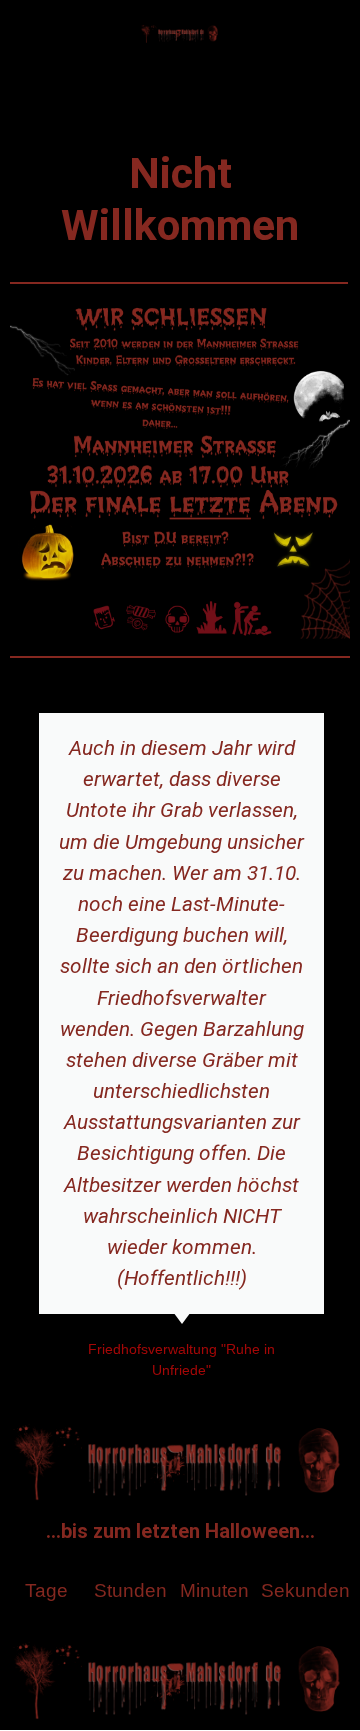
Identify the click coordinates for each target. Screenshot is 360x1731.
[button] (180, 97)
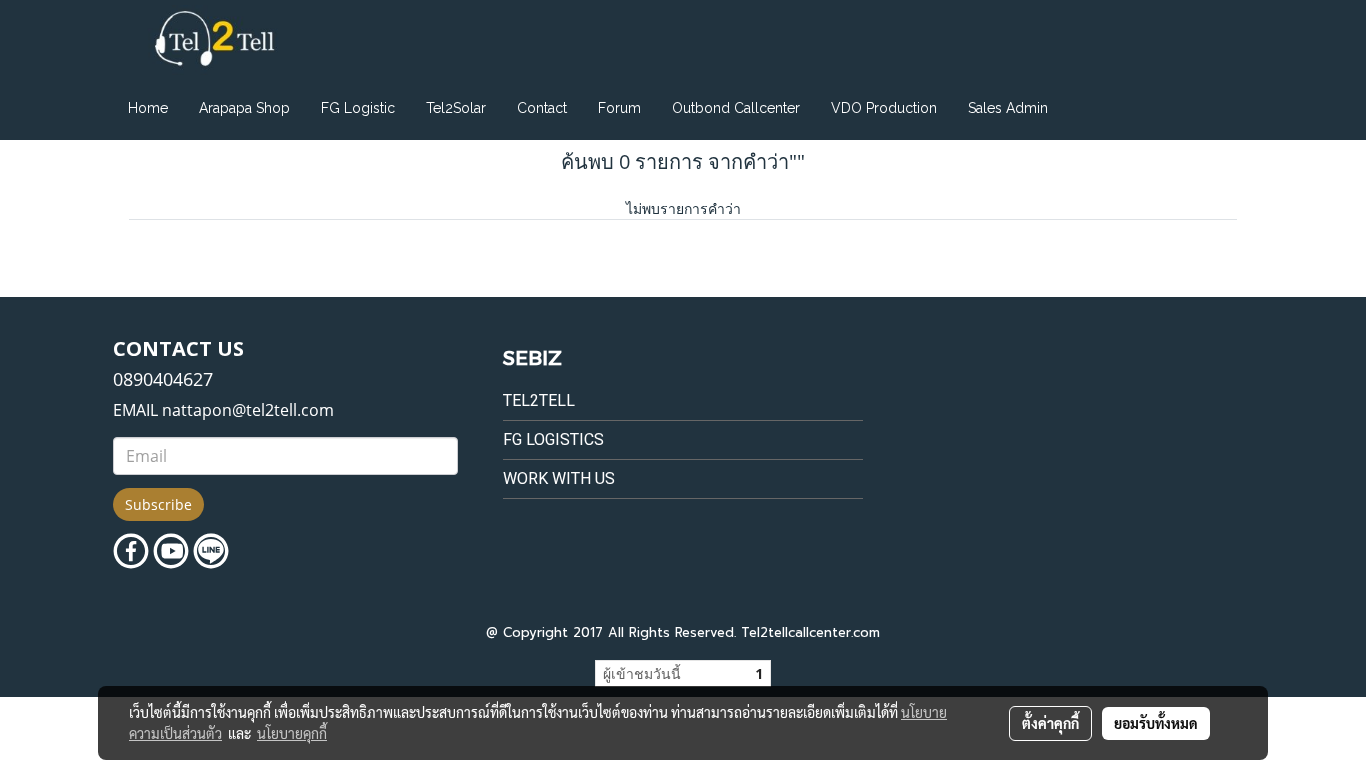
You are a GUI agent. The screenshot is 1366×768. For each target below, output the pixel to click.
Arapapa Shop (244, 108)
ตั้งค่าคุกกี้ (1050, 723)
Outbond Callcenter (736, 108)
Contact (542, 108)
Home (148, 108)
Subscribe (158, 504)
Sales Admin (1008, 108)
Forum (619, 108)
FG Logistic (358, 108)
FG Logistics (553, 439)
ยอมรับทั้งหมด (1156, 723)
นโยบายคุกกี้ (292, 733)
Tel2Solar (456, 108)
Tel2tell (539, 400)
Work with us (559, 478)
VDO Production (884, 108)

-*-*-

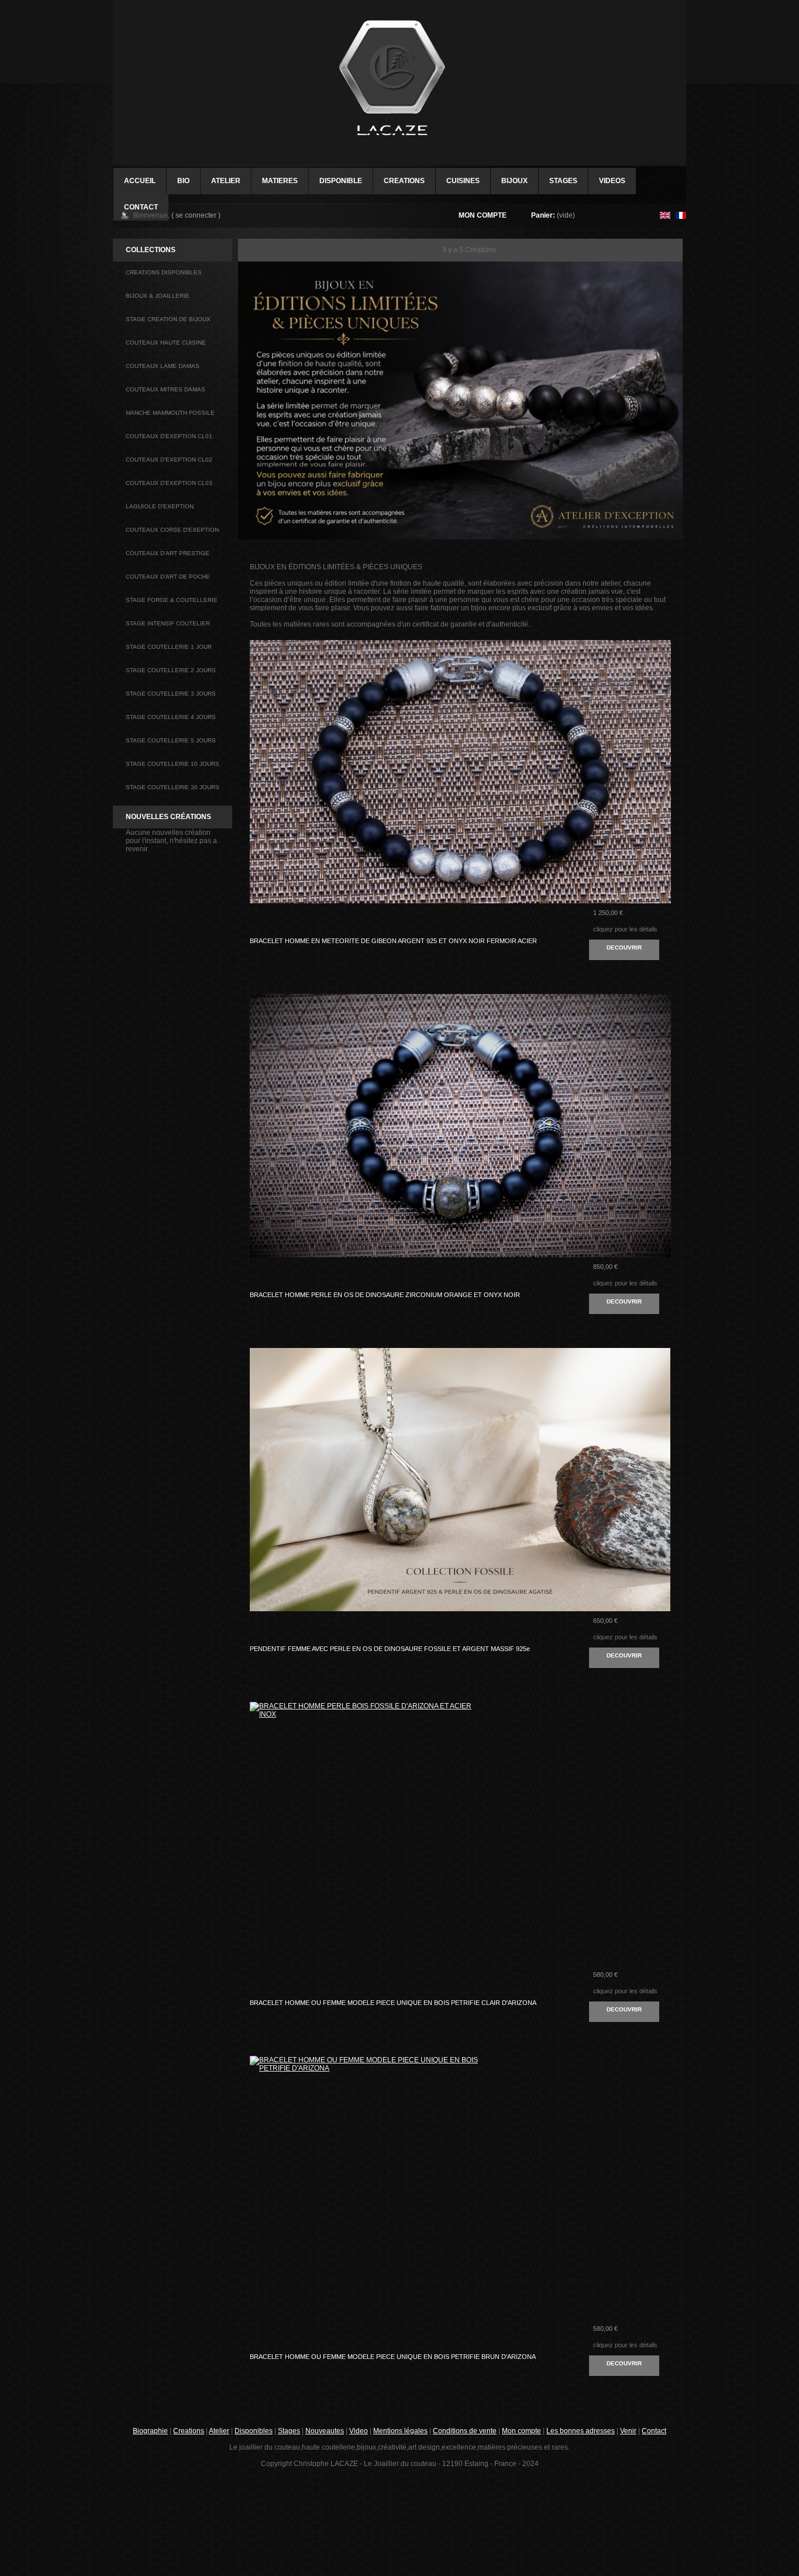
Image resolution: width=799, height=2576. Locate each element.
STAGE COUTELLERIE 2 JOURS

-*-*-

__TO DO__
Reproduce exactly, and only, the part of the listing above that begins at the line with "Contact (542, 108)" and goes on through the line with "VDO Production (884, 108)".

__SOLVED EXERCISE__
Contact (542, 108)
Home (148, 108)
Subscribe (158, 504)
Sales Admin (1008, 108)
Forum (619, 108)
FG Logistic (358, 108)
FG Logistics (553, 439)
ยอมรับทั้งหมด (1156, 723)
นโยบายคุกกี้ (292, 733)
Tel2Solar (456, 108)
Tel2tell (539, 400)
Work with us (559, 478)
VDO Production (884, 108)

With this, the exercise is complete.